2018’den sonra anayasal olarak Tek Adamlığını ilan eden ve “İstanbul’u kaybedersem bütün Türkiye’yi kaybederim “ diyen R.T. Erdoğan için özellikle, hem de hukuksuz 2.kez tekrarlattığı ve farkın 13 Binden 800 Bine çıktığı 2019 Büyük Şehir Belediye Başkanlığını seçimi, kendi sonunun başlangıcı oldu.

“Sadece sandık” dediği demokrasiden umudunu yitirince Partili (AKP’li) Cumhurbaşkanı R.T. Erdoğan, başta yasama ve yürütme (TBMM Hükümeti) olmak üzere, yargı ve medya-kamuoyu-STK’lar, bütünüyle demokratik kurum ve kuruluşları AK Saray’ın kontrolüne alarak kalıcı olacağına inandı-inandırıldı!

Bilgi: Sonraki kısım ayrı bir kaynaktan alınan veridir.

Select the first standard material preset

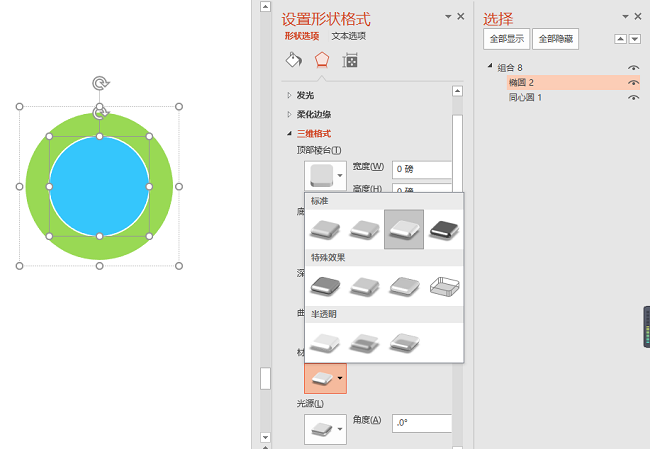(x=326, y=230)

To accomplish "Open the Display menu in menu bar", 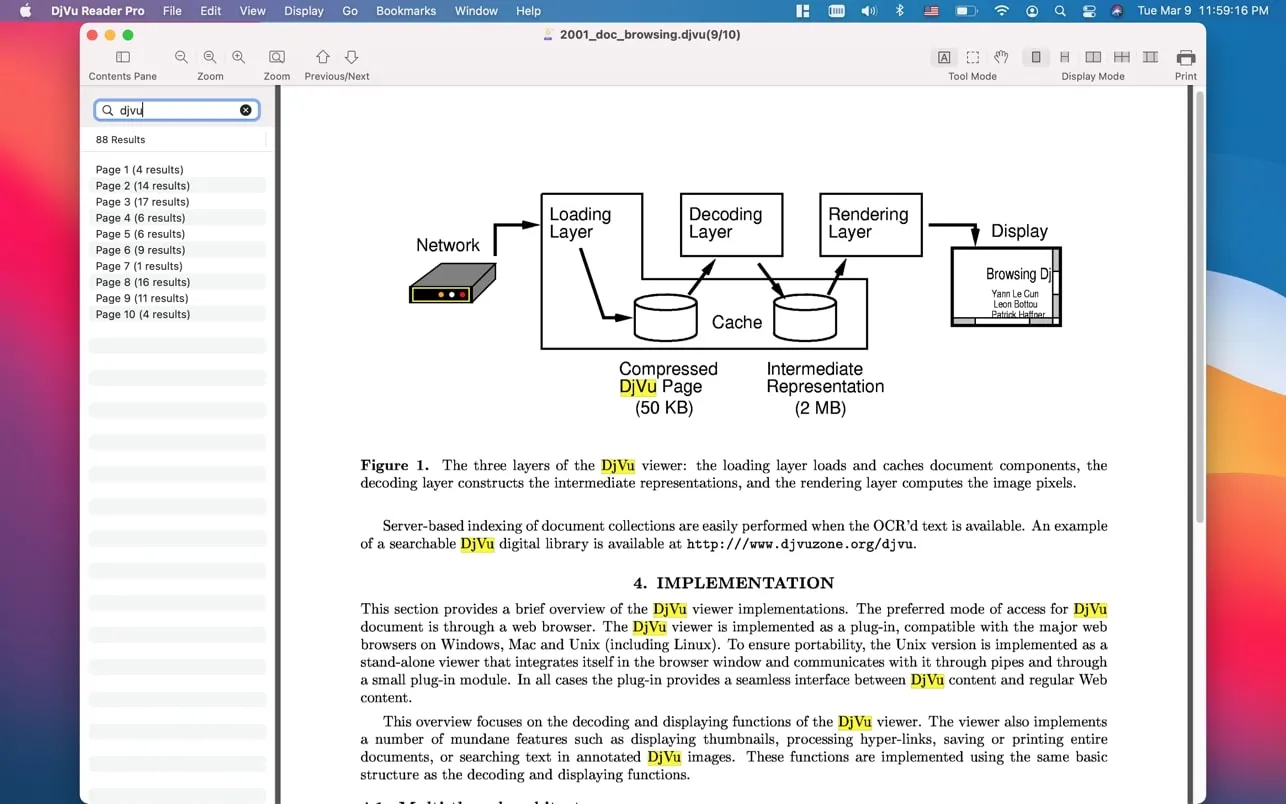I will point(303,11).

2022 yılına ülke, (resmen devalüasyon yapılmasa da) TL’si pul olmuş, hazinesi bomboş, sanayide üretim nerdeyse durmuş, üretici de tüketici de (halk) artan fiyatlardan bitkin girdi.

Tanzimat’tan bu yana devlet geleneği ve çoğu ileri ülkeleri kıskandıran iç ve dış yönetim deneyimi olan ülke, kural ve kurumlarından yoksun, bir Tek Adamın günlük değişen (deneme-yanılma) kararlarıyla bocalar durumda.

O kadar ki, hukuku içinde ve yerleşmiş kurallarla demokratik bir seçim yapmamanın yollarını bulmak için 3. Kez Bekir Bozdağ’a bel bağlamış gözüküyor.

Ben yine yazımı, bildiğim ve inandığım gibi bağlayacağım;  Anadolu ve Trakya halkının anlayamadığı yalın ve asil bir gerçeği vardır. Nasıl ki halkımız, filoları boğaza demir attığında sömürgenlere “geldiğiniz gibi gideceksiniz” dediyse, “demokrasi sadece sandıktır” diyerek gelen Tek Adama da “geldiğin gibi gideceksin” diyecektir.